If you’re expecting, it seems like the powerhouse of nutrition provided by flaxseeds would be an absolute asset to fuel your pregnancy. But an older animal study, published in a 2007 issue of Reproductive Toxicology, suggested that consumption of flaxseed during pregnancy had mild estrogenic effects on growing rat fetuses that could predispose the unborn rats to breast cancer later in life.
The rats were fed a diet exceptionally high in flaxseeds, however, and it's unclear if the animal effects translate to humans. Consumption of 45 grams per day of flaxseeds or flaxseed meal during pregnancy poses little to no health risk, notes the Natural Health Products Division of Health Canada. In fact, research published in a 2016 issue of the Journal of Clinical Medicine concludes that alpha-linolenic acid, which is prevalent in flaxseeds and flaxseed meal, consumed by pregnant moms during their babies’ development can help prevent future metabolic disease and promote health as the babies grow up. Flaxseed, therefore, doesn’t fall into the category of foods not to eat while pregnant.
Always check with your doctor about foods not to eat while pregnant, but moderate amounts of flaxseed are generally safe and beneficial during the prenatal period.
Good Source of Fatty Acids
Flaxseed is a superior source of alpha-linolenic acid (ALA) notes a paper in the Journal of Food Science and Technology published in 2015. ALA supports brain and central-nervous system development, which is especially important support for a growing baby. ALA also reduces inflammation, which contributes to the development of heart disease and diabetes.
Changes in your bowel movement patterns can plague your pregnancy. If you find yourself constipated, flaxseed or flaxseed meal may be your best friend. The little seeds are rich in insoluble fiber, which bulks up and triggers bowel movements. Best Health Magazine suggests flaxseeds as a natural laxative.

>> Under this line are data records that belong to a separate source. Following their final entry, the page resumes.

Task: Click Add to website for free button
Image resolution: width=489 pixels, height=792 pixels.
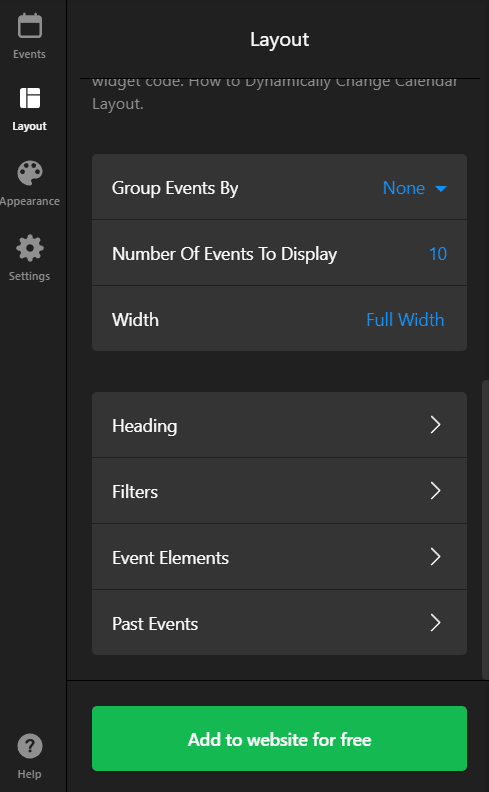Action: pos(279,738)
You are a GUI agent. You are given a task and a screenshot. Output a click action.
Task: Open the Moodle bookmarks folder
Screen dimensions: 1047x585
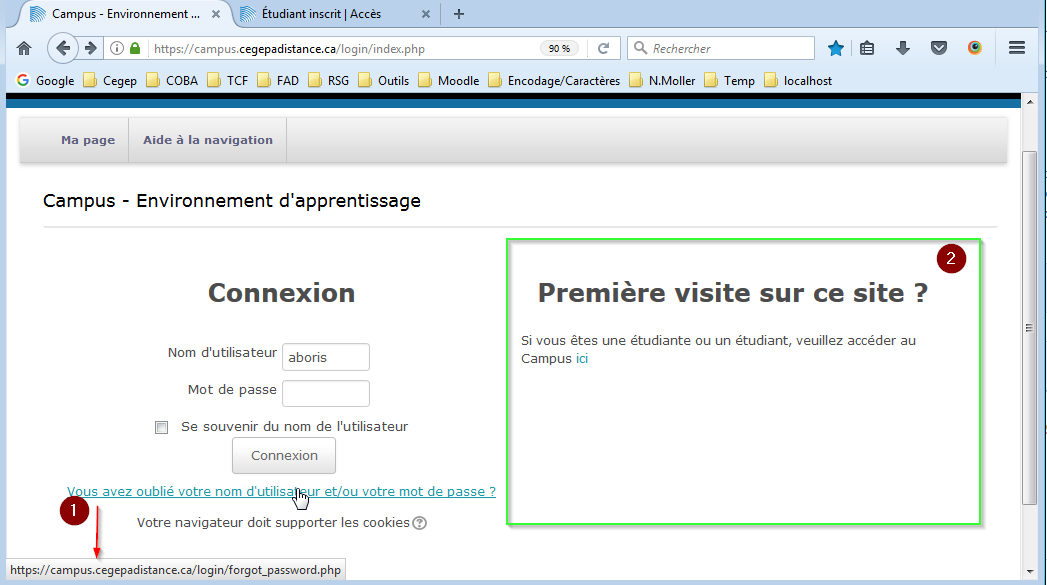pos(448,80)
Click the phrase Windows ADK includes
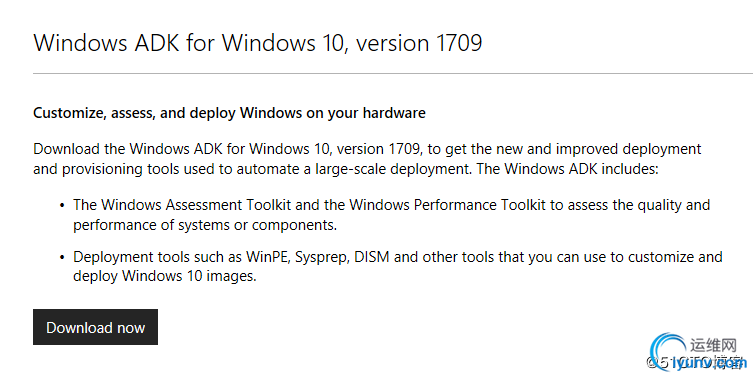The image size is (753, 379). 581,169
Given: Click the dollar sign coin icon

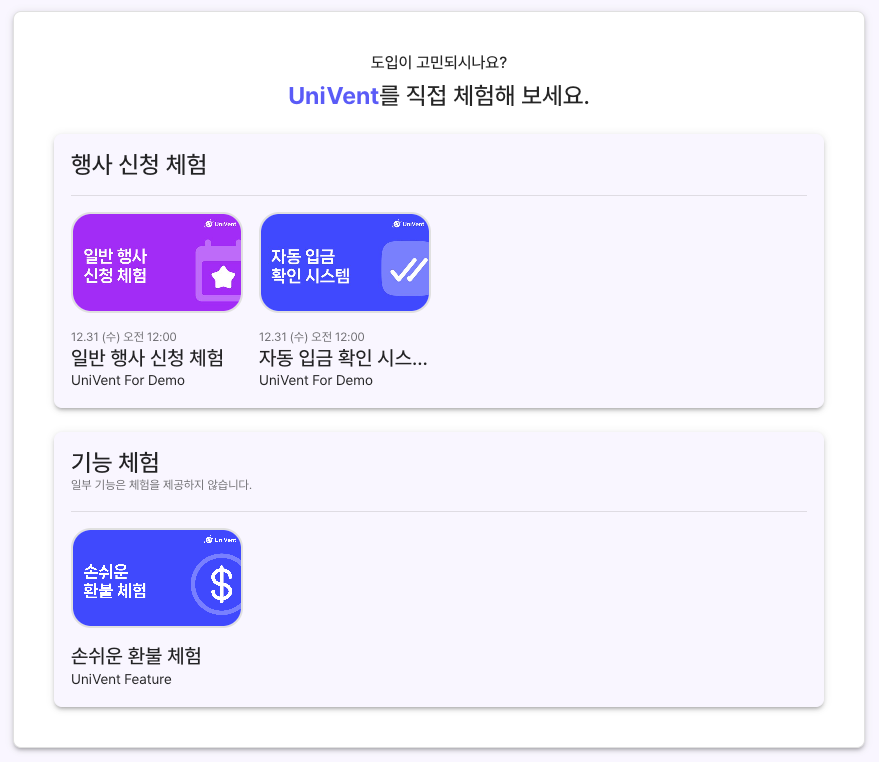Looking at the screenshot, I should [x=217, y=584].
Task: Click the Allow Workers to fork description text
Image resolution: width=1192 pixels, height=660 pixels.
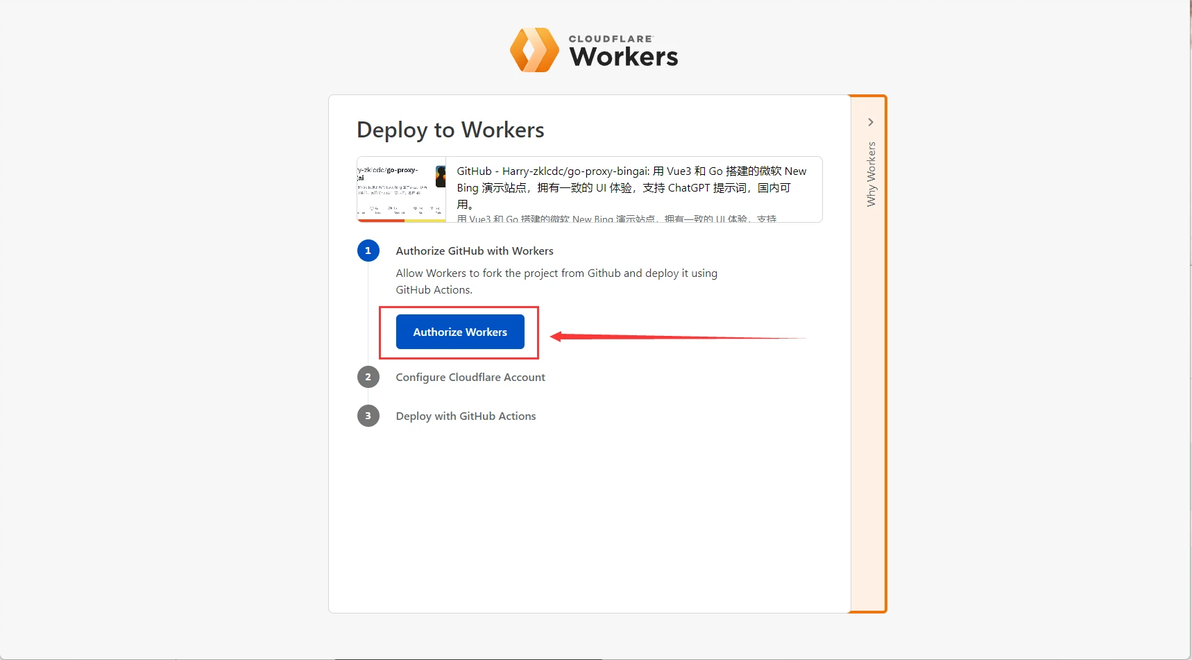Action: click(x=556, y=281)
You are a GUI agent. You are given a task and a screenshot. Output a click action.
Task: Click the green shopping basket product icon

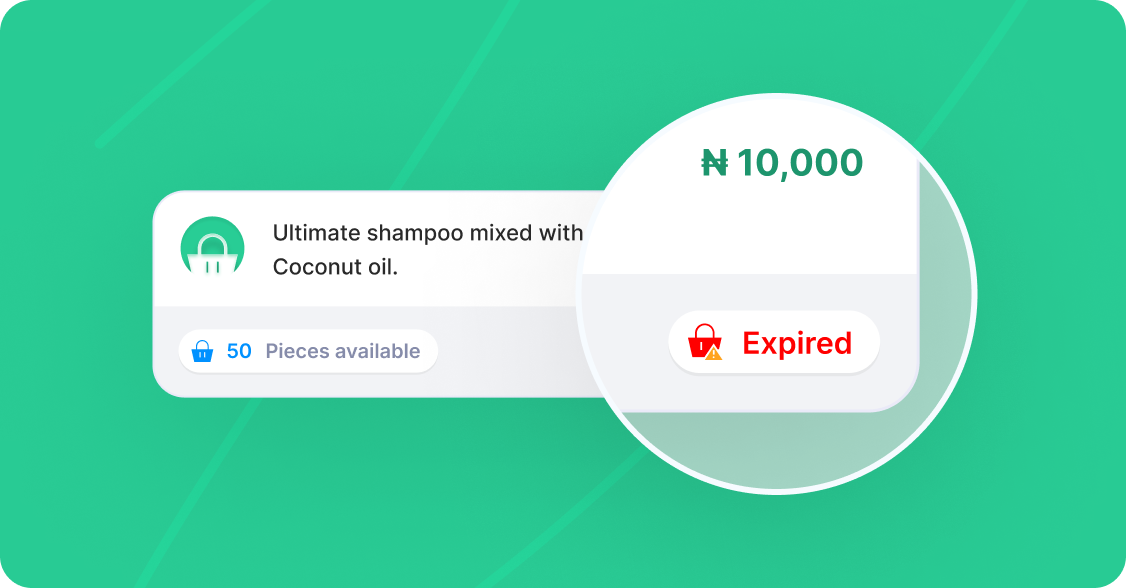click(213, 248)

The fiber can also help prevent hardening of the arteries by binding to cholesterol in your intestines, giving you long-term protection against heart disease.
Safe Serving Sizes
Check with your physician before adding flaxseeds to your diet when pregnant, so you’re aware of any limitations or concerns she may have. Keep your intake to a moderate level — about 1 tablespoon per day, which provides 2.35 grams of ALA, exceeding the adequate daily intake for ALA of 1.4 grams set by the National Institutes of Health.
Raw flaxseeds contain trace amounts of cyanide, but the average, healthy person can eat up to 8 tablespoons daily without doing any harm, explains Tufts University Health & Nutrition letter. No specifications are available for pregnant women, however, so if you’re concerned, roast your flaxseeds before consuming them or use your flaxseed meal in baked goods. The heat destroys the cyanide compounds.
Store flaxseed meal — ground flaxseeds — in the refrigerator or freezer to deter rancidity. Because it has a high fat content, flaxseed meal goes bad relatively quickly.